Wednesday we made our way to Hiroshima where we saw the A-bomb memorial Genbaku-Dome, which was almost directly underneath the explosion, so most of the foundation was still intact afterwards while everything around it was completely razed. It was pretty amazing. We also went to the Peace Park where there is a memorial for a girl who died of Leukemia, caused by exposure to the radiation. She heard that if you make 1000 paper cranes you will be granted a wish, so she started folding paper cranes until she died. She made over 1000. Her classmates, moved by her determination, earned money to build a memorial and continue to help other children. It was cool. After that we went to the Peace Memorial Museum, which was very moving, yet fascinating. There were many artifacts recovered after the bombing, including everything from burned clothes, watches stopped at 8:15 and even the skin and fingers of a boy who died.
In the Peace Park there were hundreds of school kids. It seemed that every school required the kids to go up to foreigners and say "Hello, may I ask you some questions? My name is ____. What is your name? I am from ____. Where are you from? Please sign here" and they'd hand you a notebook. We were bombarded by children. They just kept coming. If you spoke to them in Japanese they'd all freak out. It was hilarious. It was fun at first, but just became a nuisance, so we started telling them in Japanese that we didn't have time, then dart away as they gaped in awe at the fact we spoke Japanese.

One more 2 hour Shinkansen ride later we were in Kyoto. We walked around to the shopping/restaurant area, and met up with some Oxy kids that are studying in Kyoto right now. The next day we had a bus tour of Kyoto. We started out with the Kinkaku-ji or "Golden Pavilion," which was pretty cool, since the top two floors were coated in gold leaf. It was really crowded with more school kids, but this time they didn't talk to us (phew). Next stop was the shogun's castle. There were a lot of murals and nice wood work. The floors creaked in the more outer hallways. This was done on purpose and called Nightingale Floors, it was done so people couldn't sneak around and assassinate the shogun (because by "people" i mean "ninja".) After the castle we had a buffet lunch and an expensive hotel with a really nice view of Kyoto. The food was really really good. We worked the lunch off climbing up a huge hill that the next stop resided on. It is a Tendai Buddhist Temple, called Kyomizu-dera. The main attraction here is a waterfall/fountain that has three streams, one for intelligence, one for beauty and health, and one for love. You can drink the holy water from as many as you want, but if you drink all three you're greedy. I drank health and beauty, it tasted like water. Finally our tour ended with a trip to Gion, the geisha district. We saw the 137th Miyaka-Odori, a performance done by the Geiko and Maiko (geisha and their apprentices) to mark the beginning of spring.
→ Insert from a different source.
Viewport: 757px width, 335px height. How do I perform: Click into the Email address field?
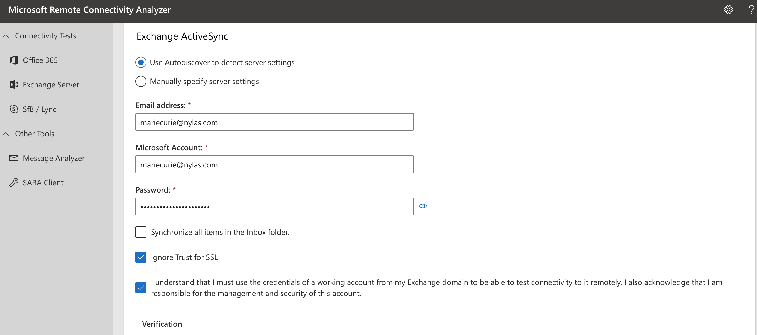(274, 122)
It was dark in the theater, kind of boring, in Japanese so I couldn't understand and at the end of a long day, so I and the the other JSP kids, kept falling asleep. From what I did see, the stage was really nice, there was live music/sound effects and the backdrop was really pretty.

Friday was a free day in Kyoto/ surrounding area. A few of us took a train out to Kobe to get some beef. We found some at a restaurant in a little shopping center by the harbor. Who knows how good it was or if it was really Kobe beef, but it was delicious and pretty cheap. I can say I ate Kobe beef, because it was beef in Kobe, good enough for me. On the menu there was a $200 steak you could buy, none of us felt like dropping that much on lunch, so we stuck with the lunch set. There was a mini-amusment park area which was pretty fun. We went on a mini rollercoaster. The boys were too big for the seats, so they had to sit sideways and take up a whole car each, which was hilarious. In the middle of this area were giant, fuzzy robot animals to ride. Obviously for kids, but we had fun riding them. I rode a panda, there was also a giraffe. On the way back to the station we stopped at a shrine. It was really pretty and quite, and obviously not much of a tourist attraction. It might be my favorite shrine so far for that reason. It was much more moving without tons of people, it was so peaceful.
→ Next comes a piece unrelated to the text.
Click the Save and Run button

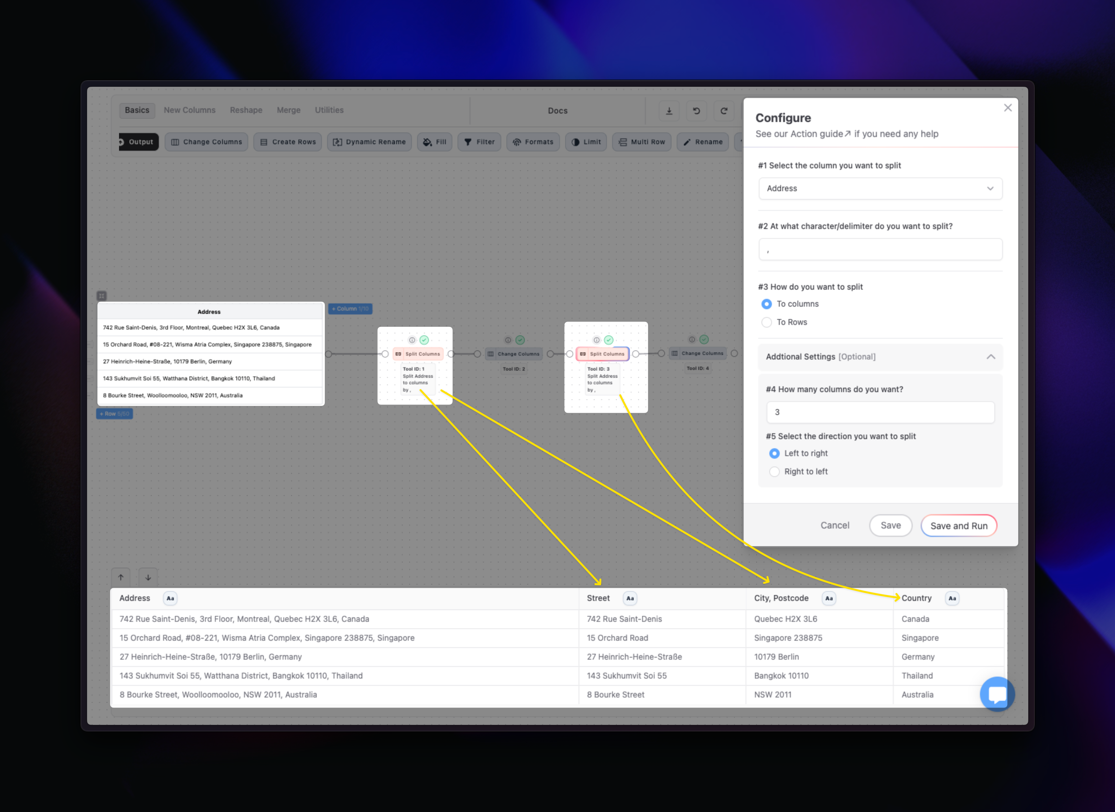[959, 526]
Overall Kansai was fun. They ride the escalator on the opposite side than in Tokyo and everything was a little more expensive, but it was a good experience. In the end though, it was nice to come back to Tokyo.

Monday, April 20, 2009

I was walking from the super(market) today and there were these two old ladies trying to open their car but it the key wasnt turning. As I walked past I heard a click of a car door unlocking on the other side of me and I looked and it was the exact same car, but no one was around it. So clearly, they were on the wrong car. I said "Excuse me, um..." (in Japanese) and point to the other car. They are confused for a second then realize what happened and laughed and thanked me, but were clearly embarrassed. It was funny. Oh, it was a Honda Fit too.

R4 is great.

I leave for Kansai tomorrow!

Disney Sea

Saturday was Disney Sea. Other than being terribly expensive (as all Disney attractions are, not to mention the $20 to get there and back) it was fun. It was really really clean.
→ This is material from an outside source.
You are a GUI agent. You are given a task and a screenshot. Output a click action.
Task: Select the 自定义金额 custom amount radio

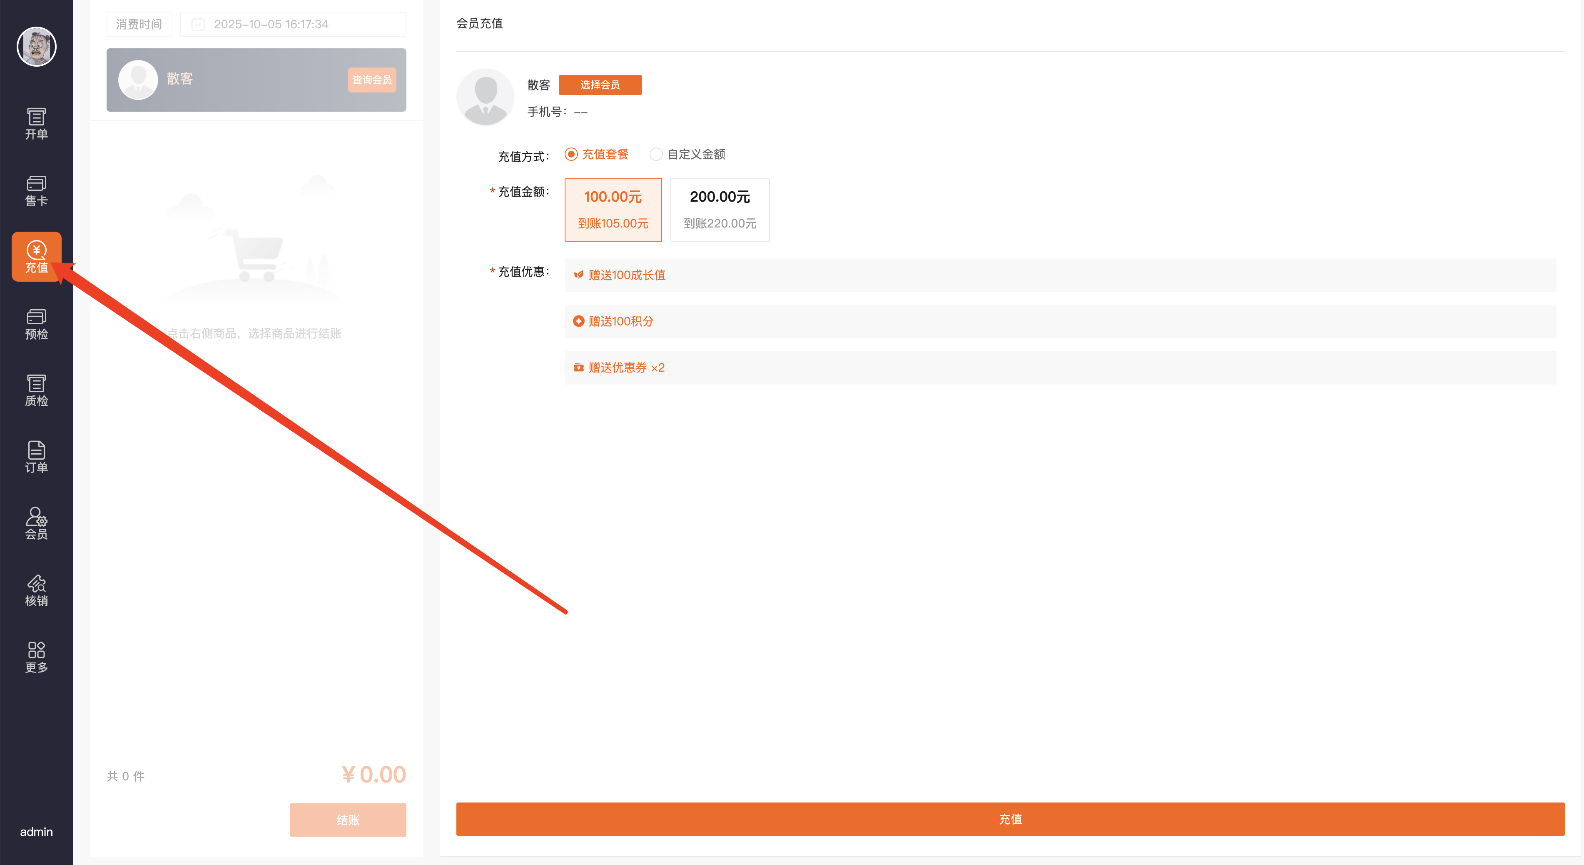tap(656, 154)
The bathrooms may have been the most impressive part. They were spotlessly clean, there were never lines and there was always soap in the dispenser. I always felt cleaner after leaving the bathrooms, as one should.

There were some ice cream vendors here and there but the main snack available was popcorn. There were so many different flavors. I tried strawberry, chocolate, carmel and curry. They were all really yummy, but I think the carmel was my favorite, it wasn't carmely as at home, but that was fine. Naturally, I liked the sweet ones better, so the curry was my least favorite, but it did indeed taste like curry.

The rides were cool. We went on Tower of Terror twice, Indiana Jones, Journey to the Center of the Earth and one other whose name I don't remember but it had a loop. They were all pretty fun. It was surprisingly not that crowded, so lines were usually only 30-45 minutes (and to think that's short...). The rides were a lot like Disneyland, but maybe a bit shorter. Maybe its because I haven't been to Disneyland in a few years and in fact the rides there are short too, not sure. Anyway, they decorations and all were cool.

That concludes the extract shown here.